- Source extract -
[Start of section]
Resolution of diabetes insipidus following Sodium cromoglicate for mast cell disorder
Falinska A, Todd JF. Imperial Centre For Endocrinology, Imperial College Healthcare NHS Trust, Hammersmith Hospital.
Central diabetes insipidus (DI) is characterised by polyuria, polydipsia, and
nocturia and is due to vasopressin deficiency. The prognosis depends on the underlying aetiology but in the majority of cases, it is a lifelong condition.
This is a case of 26-year-old male who presented with 5 year history of extreme fatigue, malaise, lethargy, dizziness and pre-syncopal episodes. He arrived for the appointment with a big 5L bottle of water and admitted to polydipsia, polyuria and nocturia for several years. Previously he had successful ablation for re-entrant tachycardia/atrial fibrillation and neurological causes of his episodes were excluded. He was diagnosed with postural orthostatic tachycardia syndrome (POTS). Water deprivation test confirmed cranial diabetes insipidus and his symptoms improved following initiation of DDAVP. His inflammatory markers were normal and his MRI pituitary scan and anterior pituitary function tests were both normal. Following being diagnosed with DI, he developed severe skin reaction with intermittent urticaria to diary and soya probiotic drinks, dogs, cats and polyester. He was diagnosed with mast cell activation disorder and started on Sodium cromoglicate orally. Within a few weeks of starting this treatment he stopped taking DDAVP of his own volition, as he felt unwell. Without DDAVP he was only drinking 1.5 litres a day with no nocturia. His electrolytes remained normal and repeated water deprivation test showed complete resolution of diabetes insipidus.
[End of section]
- Task A -
In the diabetes insipidus case report, why did the patient stop taking DDAVP a few weeks after starting Sodium cromoglicate?
- Task B -
Revise the diabetes insipidus case report, giving everything from "Central diabetes insipidus" down to "a lifelong condition." with "lifelong" changed to "permanent".
- Task C -
Continue the diabetes insipidus case report after its final sentence.

- Records supplied -
[Start of section]
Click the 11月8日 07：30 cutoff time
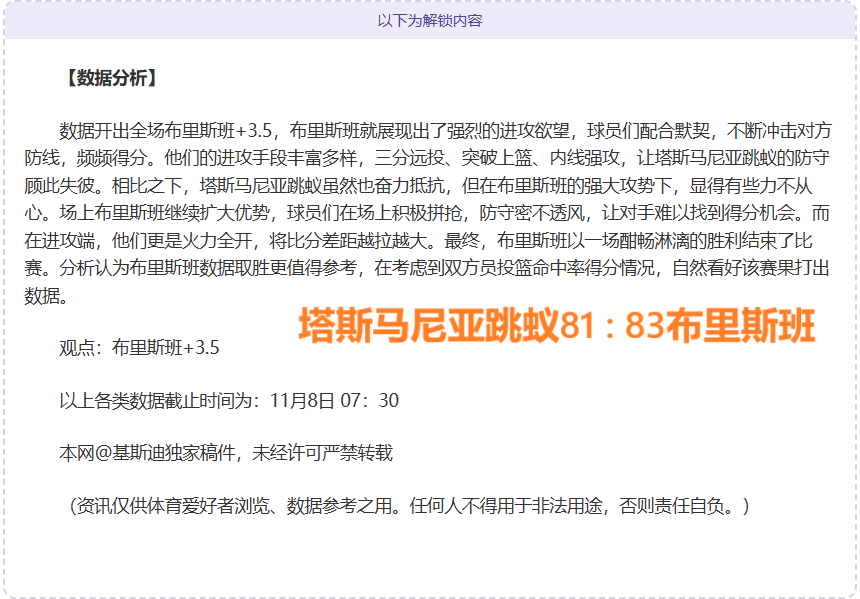Image resolution: width=860 pixels, height=599 pixels. [334, 400]
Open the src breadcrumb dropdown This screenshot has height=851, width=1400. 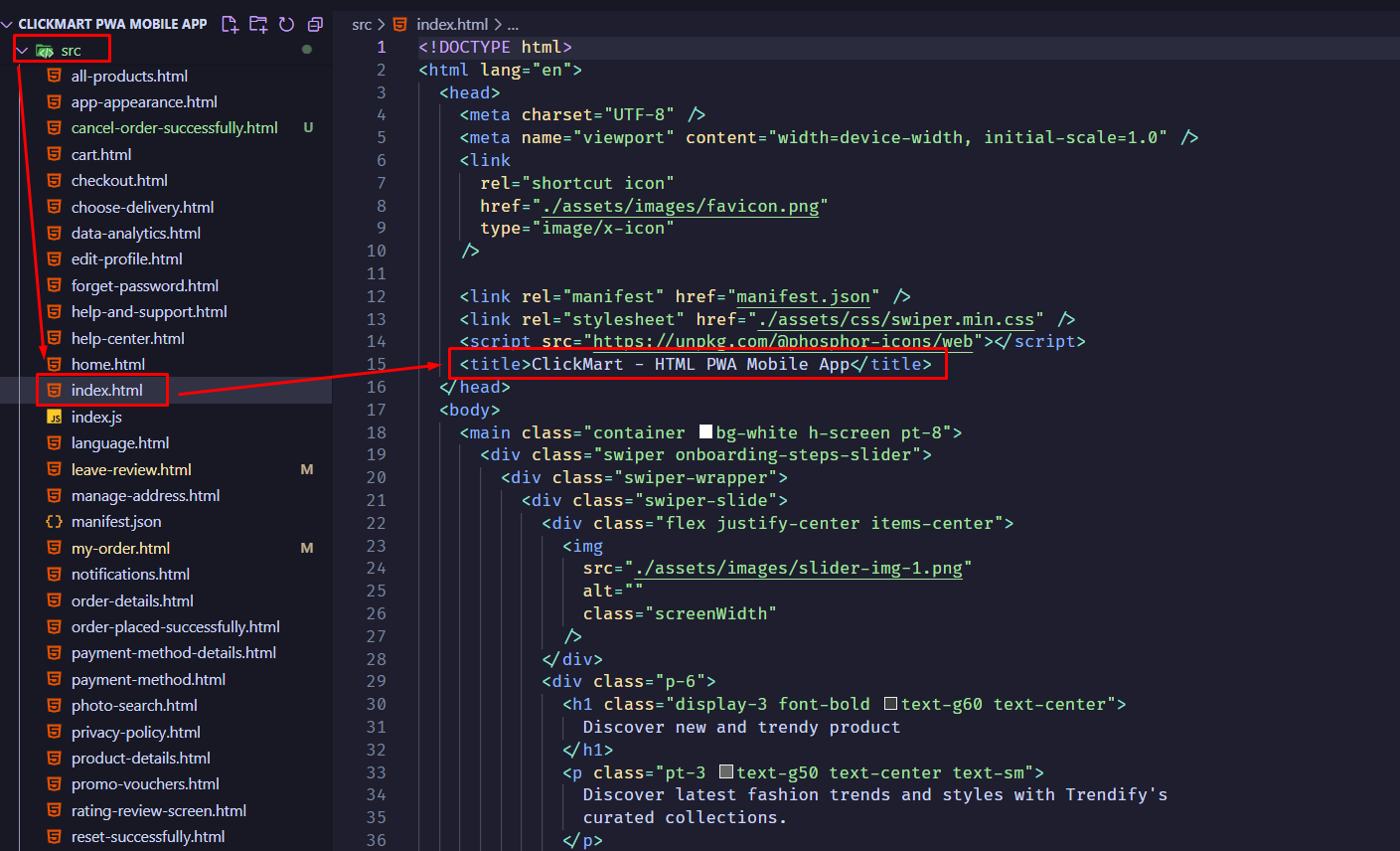[x=362, y=24]
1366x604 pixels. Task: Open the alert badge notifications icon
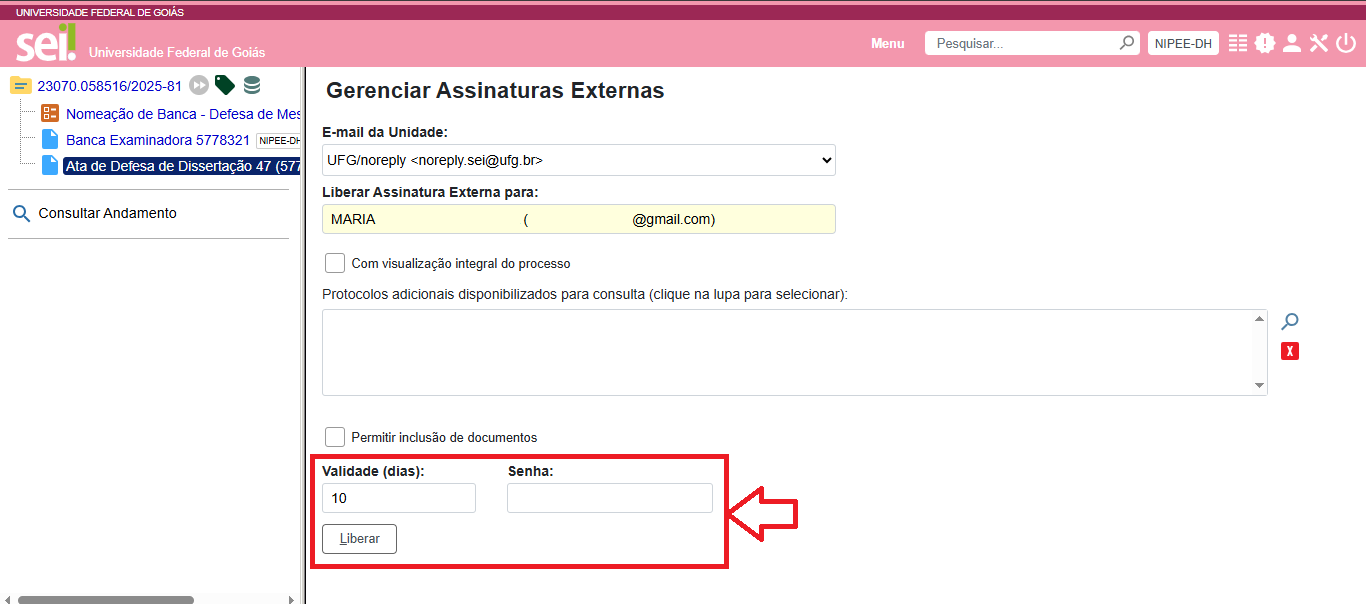click(1265, 43)
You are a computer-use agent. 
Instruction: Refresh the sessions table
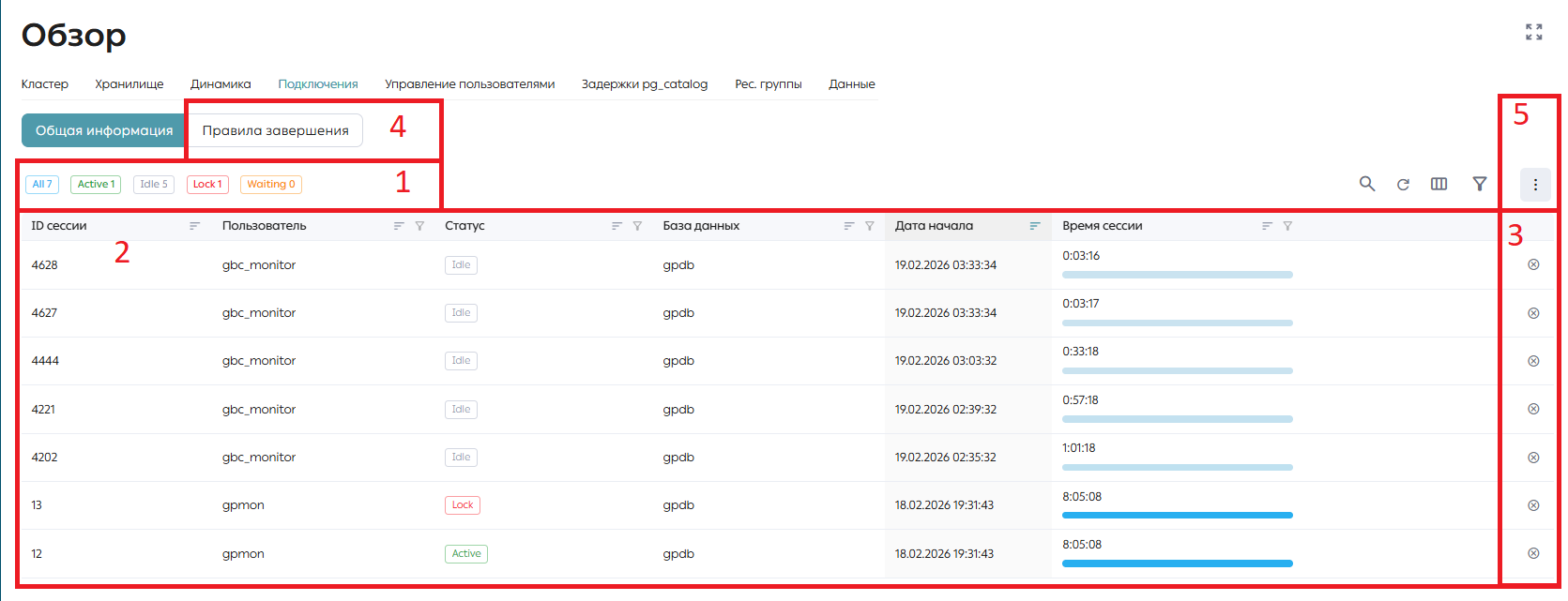tap(1403, 185)
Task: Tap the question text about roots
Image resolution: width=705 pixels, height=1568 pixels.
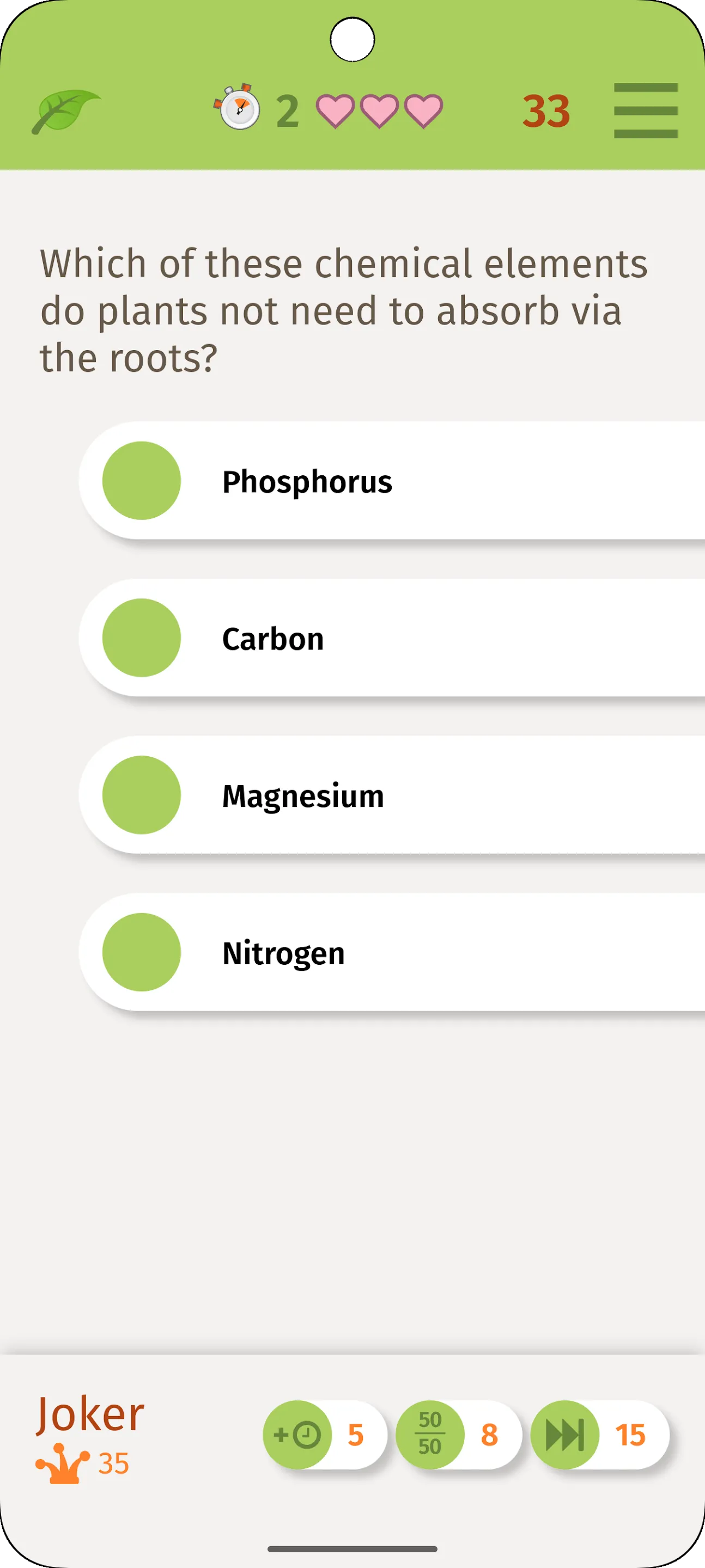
[End of section]
- Answer section A -
He stopped taking DDAVP on his own because he felt unwell.

- Answer section B -
Central diabetes insipidus (DI) is characterised by polyuria, polydipsia, and
nocturia and is due to vasopressin deficiency. The prognosis depends on the underlying aetiology but in the majority of cases, it is a permanent condition.

- Answer section C -
We were unable to identify any recognised cause of his DI such as brain tumours, trauma, neurosurgery, granulomas - sarcoidosis, histiocytosis, infection, hemochromatosis and infundibulo-neurohypophysitis. Above conditions can be associated with infiltration of hypothalamus and /or posterior pituitary. As this patient was diagnosed with mast cell activation disorder, it is possible that his mastocytes infiltrated his hypothalamus causing DI. . Sodium cromoglicate is a mast cell stabiliser and prevents release of their chemical contents. It appears that his diabetes insipidus has completely resolved following initiation of this agent suggesting that mastocytes played crucial role in pathophysiology of DI in his case.